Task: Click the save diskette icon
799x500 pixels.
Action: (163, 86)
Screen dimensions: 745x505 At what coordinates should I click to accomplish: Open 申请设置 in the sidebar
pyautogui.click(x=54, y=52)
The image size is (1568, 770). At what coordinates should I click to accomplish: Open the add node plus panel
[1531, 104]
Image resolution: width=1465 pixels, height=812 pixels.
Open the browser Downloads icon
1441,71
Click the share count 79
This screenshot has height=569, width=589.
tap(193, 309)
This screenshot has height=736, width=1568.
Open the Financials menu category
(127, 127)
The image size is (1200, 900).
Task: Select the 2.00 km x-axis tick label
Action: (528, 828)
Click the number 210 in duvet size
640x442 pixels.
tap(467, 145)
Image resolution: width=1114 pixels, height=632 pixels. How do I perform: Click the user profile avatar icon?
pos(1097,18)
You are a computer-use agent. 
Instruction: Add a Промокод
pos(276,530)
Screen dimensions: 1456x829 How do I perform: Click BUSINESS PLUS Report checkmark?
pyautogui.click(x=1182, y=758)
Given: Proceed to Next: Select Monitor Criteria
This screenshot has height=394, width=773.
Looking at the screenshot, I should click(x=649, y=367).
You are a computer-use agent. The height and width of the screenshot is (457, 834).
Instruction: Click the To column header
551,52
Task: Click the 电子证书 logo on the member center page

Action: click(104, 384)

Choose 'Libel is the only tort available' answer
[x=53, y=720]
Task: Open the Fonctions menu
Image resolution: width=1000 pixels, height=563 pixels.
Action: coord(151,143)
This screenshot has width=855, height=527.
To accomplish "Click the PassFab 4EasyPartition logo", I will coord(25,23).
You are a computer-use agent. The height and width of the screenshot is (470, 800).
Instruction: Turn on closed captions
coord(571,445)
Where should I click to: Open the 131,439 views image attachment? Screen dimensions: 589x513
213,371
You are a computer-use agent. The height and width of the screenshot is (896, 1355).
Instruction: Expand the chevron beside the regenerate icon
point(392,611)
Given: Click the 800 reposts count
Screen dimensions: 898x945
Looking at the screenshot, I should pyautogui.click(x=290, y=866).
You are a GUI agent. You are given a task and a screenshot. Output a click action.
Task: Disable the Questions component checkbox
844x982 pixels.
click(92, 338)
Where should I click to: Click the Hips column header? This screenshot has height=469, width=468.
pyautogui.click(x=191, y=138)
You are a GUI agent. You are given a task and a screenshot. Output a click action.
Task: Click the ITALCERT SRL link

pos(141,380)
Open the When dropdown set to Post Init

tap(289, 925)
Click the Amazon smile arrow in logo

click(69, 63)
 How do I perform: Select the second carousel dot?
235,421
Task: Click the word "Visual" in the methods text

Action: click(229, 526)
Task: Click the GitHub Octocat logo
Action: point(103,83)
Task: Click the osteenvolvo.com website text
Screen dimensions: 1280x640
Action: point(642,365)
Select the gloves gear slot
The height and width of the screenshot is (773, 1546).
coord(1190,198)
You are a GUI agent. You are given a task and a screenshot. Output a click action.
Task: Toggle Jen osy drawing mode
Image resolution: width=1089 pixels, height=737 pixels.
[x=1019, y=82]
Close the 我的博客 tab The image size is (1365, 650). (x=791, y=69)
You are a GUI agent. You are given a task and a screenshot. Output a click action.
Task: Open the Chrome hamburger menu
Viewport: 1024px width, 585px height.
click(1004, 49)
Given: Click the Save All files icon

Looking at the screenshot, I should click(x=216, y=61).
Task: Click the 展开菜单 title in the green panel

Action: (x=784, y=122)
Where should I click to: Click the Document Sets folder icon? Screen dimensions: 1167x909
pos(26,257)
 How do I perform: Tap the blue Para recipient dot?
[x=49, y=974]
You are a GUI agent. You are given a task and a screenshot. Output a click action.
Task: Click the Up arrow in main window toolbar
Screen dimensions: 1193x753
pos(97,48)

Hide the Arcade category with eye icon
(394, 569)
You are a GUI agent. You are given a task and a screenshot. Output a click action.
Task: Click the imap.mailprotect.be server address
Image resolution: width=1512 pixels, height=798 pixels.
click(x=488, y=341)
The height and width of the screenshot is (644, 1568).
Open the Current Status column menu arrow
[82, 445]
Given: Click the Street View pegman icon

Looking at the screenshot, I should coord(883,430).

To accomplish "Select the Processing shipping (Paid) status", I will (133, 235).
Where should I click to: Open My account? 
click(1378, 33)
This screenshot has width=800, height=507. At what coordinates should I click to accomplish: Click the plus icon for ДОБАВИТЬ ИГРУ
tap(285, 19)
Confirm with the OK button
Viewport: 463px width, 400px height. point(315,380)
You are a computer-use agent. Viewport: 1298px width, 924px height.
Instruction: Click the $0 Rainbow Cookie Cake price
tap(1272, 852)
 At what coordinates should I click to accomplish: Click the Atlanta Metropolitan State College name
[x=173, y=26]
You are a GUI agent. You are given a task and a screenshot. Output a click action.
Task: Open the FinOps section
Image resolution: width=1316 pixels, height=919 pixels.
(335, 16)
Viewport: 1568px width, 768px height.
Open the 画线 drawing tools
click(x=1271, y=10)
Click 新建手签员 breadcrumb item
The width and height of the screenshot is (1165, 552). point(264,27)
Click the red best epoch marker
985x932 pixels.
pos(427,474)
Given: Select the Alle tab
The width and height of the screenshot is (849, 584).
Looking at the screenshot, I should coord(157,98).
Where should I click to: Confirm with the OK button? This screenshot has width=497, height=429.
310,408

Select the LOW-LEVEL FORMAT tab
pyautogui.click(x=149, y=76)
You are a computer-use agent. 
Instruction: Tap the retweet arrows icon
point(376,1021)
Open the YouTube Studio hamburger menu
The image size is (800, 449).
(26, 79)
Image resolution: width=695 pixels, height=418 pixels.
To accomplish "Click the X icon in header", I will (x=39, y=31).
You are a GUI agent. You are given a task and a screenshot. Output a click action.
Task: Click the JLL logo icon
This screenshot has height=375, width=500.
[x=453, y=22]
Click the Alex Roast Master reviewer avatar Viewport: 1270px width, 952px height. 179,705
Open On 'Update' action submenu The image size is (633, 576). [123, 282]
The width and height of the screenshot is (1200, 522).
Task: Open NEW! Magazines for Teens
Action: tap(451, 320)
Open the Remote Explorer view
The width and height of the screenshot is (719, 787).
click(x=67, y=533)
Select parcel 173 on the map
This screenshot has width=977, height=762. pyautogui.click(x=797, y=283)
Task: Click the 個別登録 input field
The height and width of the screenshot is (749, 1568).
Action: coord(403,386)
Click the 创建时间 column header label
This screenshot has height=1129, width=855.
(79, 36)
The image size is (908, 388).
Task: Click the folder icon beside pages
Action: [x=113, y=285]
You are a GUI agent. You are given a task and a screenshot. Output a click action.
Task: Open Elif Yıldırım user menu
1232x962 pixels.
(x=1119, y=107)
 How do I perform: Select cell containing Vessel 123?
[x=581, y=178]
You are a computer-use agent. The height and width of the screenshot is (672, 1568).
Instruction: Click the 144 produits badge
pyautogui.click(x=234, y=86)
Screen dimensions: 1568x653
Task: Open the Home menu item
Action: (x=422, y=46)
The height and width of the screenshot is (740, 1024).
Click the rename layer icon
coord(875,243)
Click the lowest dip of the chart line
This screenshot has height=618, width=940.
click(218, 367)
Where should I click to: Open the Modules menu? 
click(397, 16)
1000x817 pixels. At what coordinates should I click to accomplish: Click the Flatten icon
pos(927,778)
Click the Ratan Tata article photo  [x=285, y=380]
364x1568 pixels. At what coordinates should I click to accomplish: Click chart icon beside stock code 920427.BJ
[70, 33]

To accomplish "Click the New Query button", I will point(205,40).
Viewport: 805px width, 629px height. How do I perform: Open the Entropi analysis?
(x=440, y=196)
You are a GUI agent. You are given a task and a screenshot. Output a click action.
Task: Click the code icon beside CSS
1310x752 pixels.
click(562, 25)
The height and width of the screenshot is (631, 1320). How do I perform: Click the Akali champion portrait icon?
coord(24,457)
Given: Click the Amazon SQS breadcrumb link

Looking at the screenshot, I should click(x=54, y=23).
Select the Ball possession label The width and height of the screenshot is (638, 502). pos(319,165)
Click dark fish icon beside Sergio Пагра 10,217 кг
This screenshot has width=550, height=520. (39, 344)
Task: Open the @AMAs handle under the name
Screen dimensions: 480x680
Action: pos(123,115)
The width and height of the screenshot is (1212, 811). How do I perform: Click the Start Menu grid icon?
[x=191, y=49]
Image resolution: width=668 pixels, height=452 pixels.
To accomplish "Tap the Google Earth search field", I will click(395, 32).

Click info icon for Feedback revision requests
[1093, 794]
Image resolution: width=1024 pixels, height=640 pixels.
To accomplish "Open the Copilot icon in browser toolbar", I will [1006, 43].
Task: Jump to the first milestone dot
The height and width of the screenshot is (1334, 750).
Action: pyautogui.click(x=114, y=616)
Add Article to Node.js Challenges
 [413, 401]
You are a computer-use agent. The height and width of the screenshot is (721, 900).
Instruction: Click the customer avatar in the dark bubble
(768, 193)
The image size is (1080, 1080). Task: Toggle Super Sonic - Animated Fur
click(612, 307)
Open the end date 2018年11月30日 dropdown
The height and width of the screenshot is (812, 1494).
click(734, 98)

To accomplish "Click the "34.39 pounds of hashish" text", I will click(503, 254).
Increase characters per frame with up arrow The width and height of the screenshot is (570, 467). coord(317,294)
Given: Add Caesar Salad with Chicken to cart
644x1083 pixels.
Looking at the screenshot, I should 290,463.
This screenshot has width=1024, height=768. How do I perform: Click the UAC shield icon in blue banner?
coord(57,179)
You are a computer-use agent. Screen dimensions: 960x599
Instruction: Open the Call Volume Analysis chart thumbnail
□ □ □ □
- YOUR GOAL -
Give back exactly the lines above starting at the line where "The height and width of the screenshot is (1334, 750)." appears and ending at the line where "Open the end date 2018年11月30日 dropdown" appears, both included, with no other lines.

- TASK RESULT -
The height and width of the screenshot is (1334, 750).
Action: pyautogui.click(x=114, y=616)
Add Article to Node.js Challenges
 [413, 401]
You are a computer-use agent. The height and width of the screenshot is (721, 900).
Instruction: Click the customer avatar in the dark bubble
(768, 193)
The image size is (1080, 1080). Task: Toggle Super Sonic - Animated Fur
click(612, 307)
Open the end date 2018年11月30日 dropdown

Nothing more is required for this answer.